Material provided ->
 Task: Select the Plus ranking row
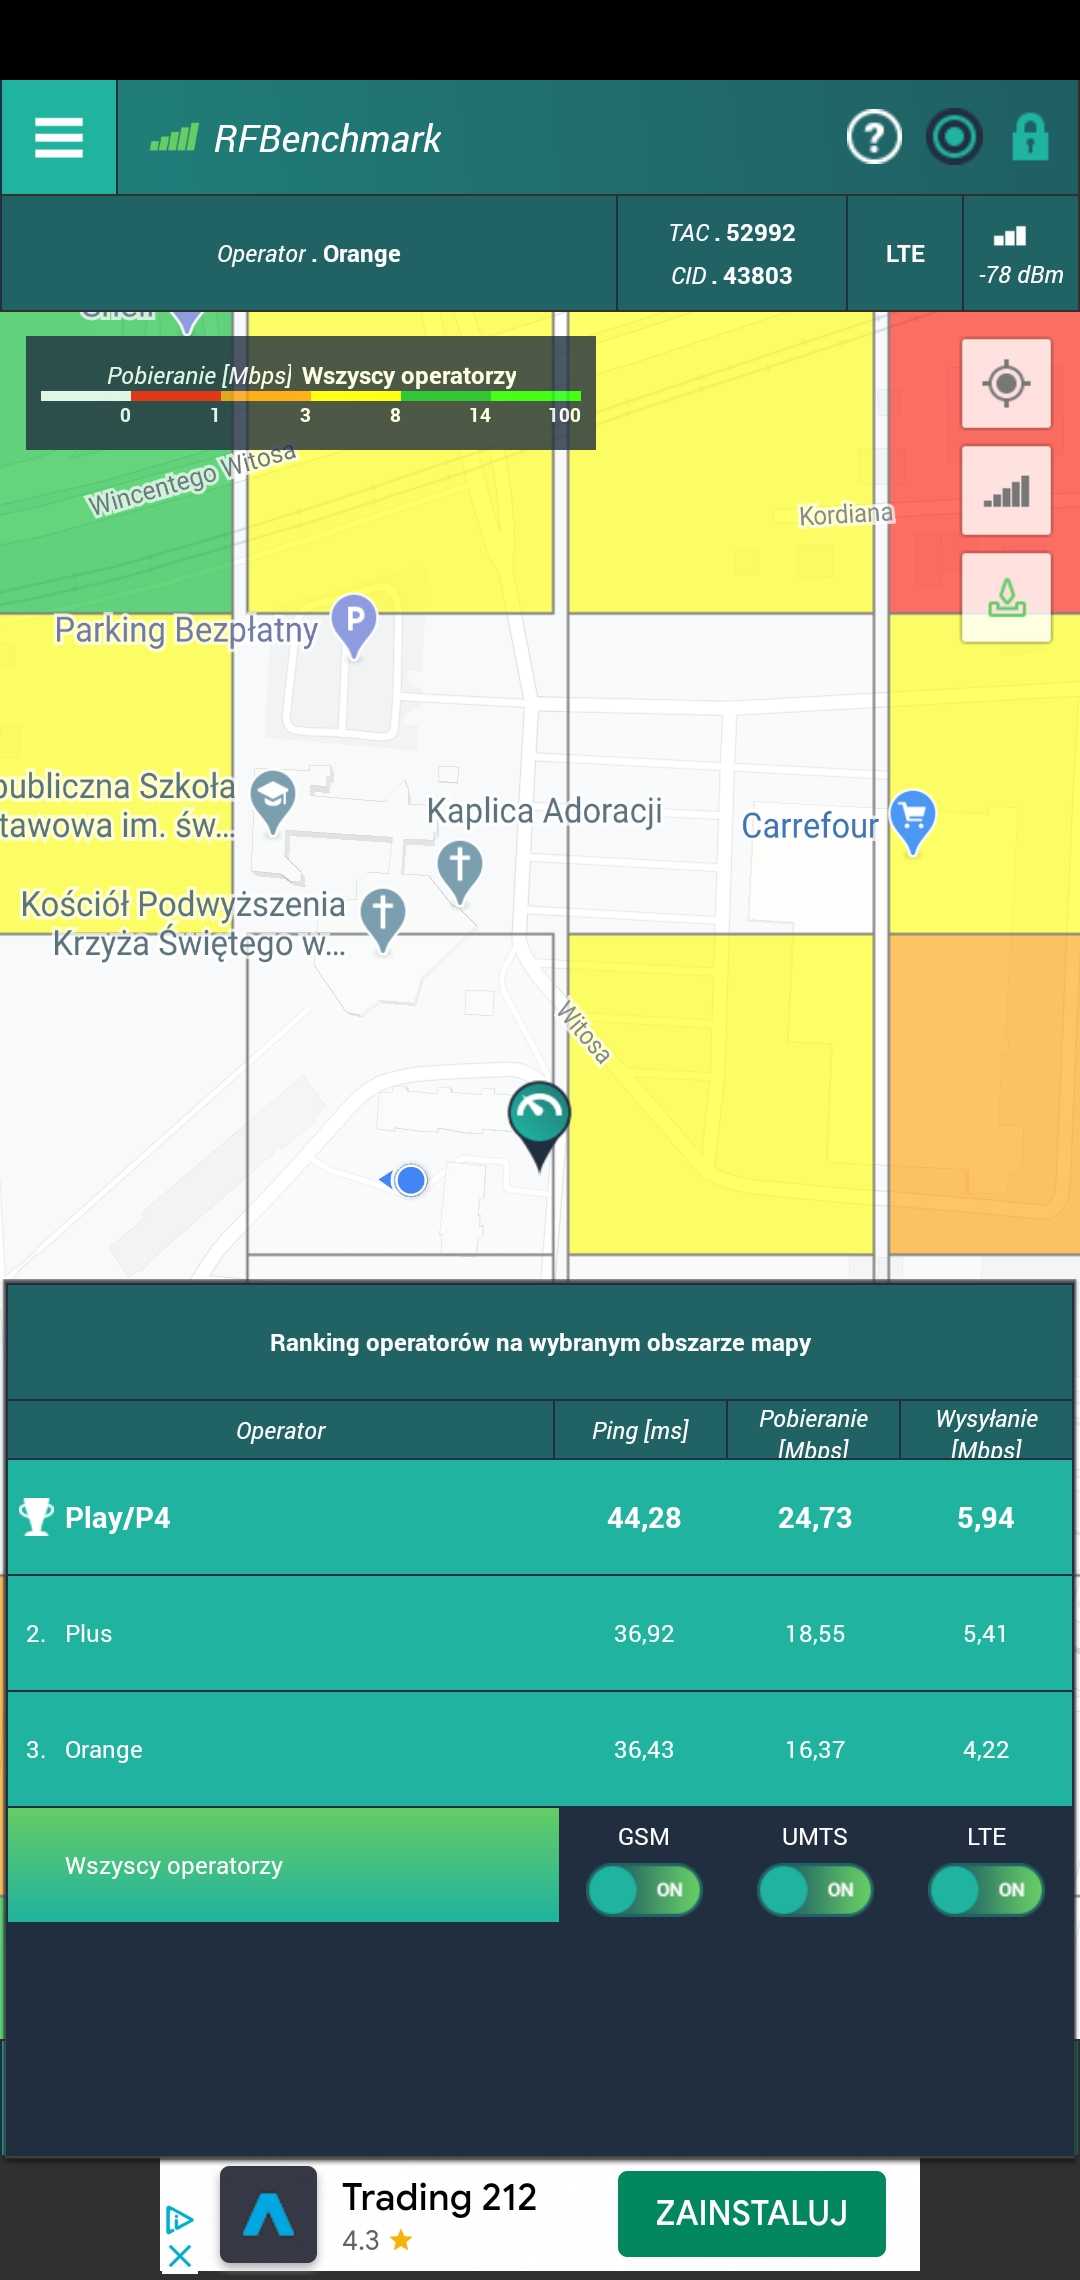(x=540, y=1634)
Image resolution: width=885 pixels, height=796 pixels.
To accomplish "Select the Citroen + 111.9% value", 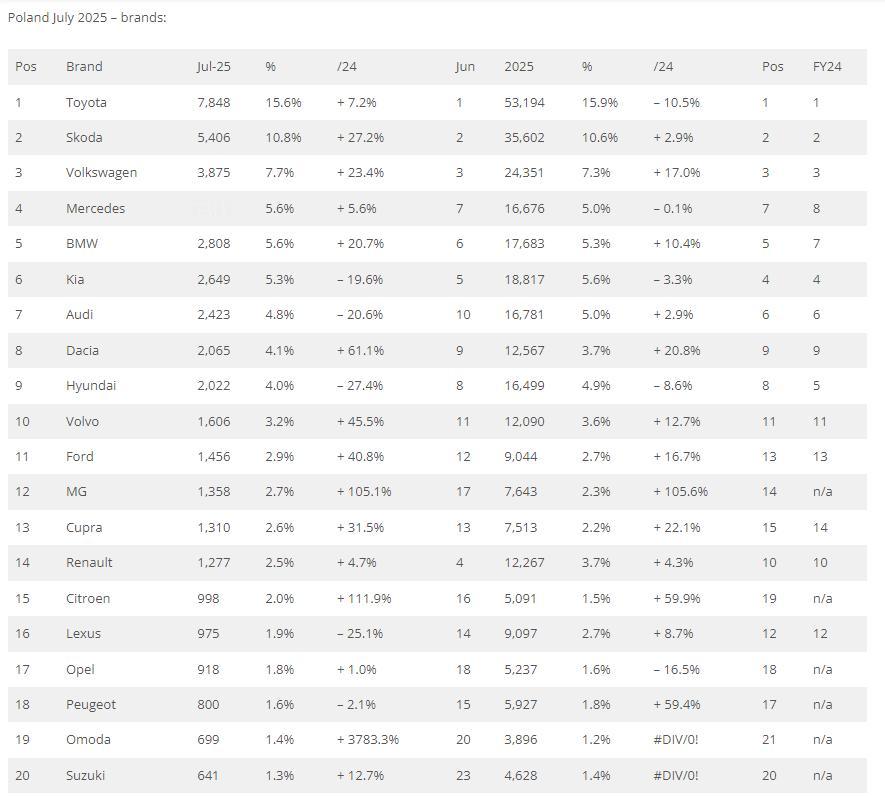I will (x=363, y=598).
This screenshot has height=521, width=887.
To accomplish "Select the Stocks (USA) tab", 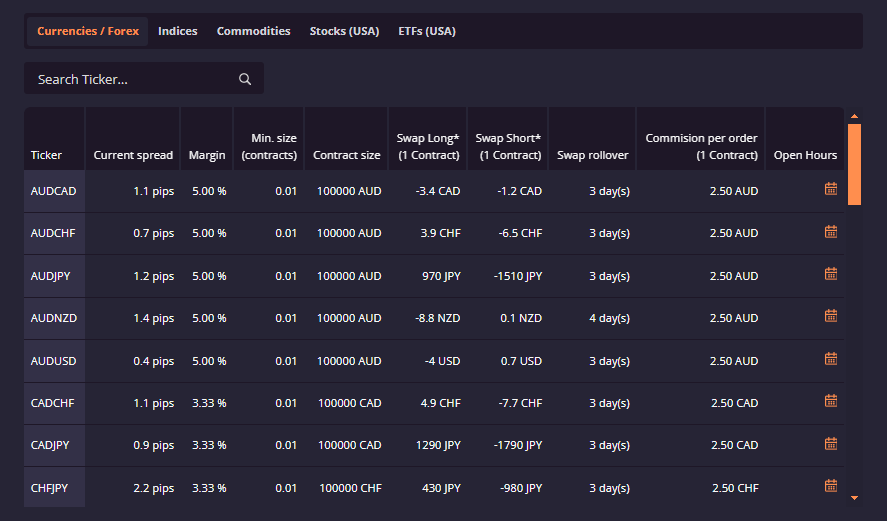I will [x=344, y=31].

Task directions -> Among the lines of the data above, find those with the word "height" and show them.

Answer to this problem ->
Image resolution: width=885 pixels, height=796 pixels.
This screenshot has height=521, width=887.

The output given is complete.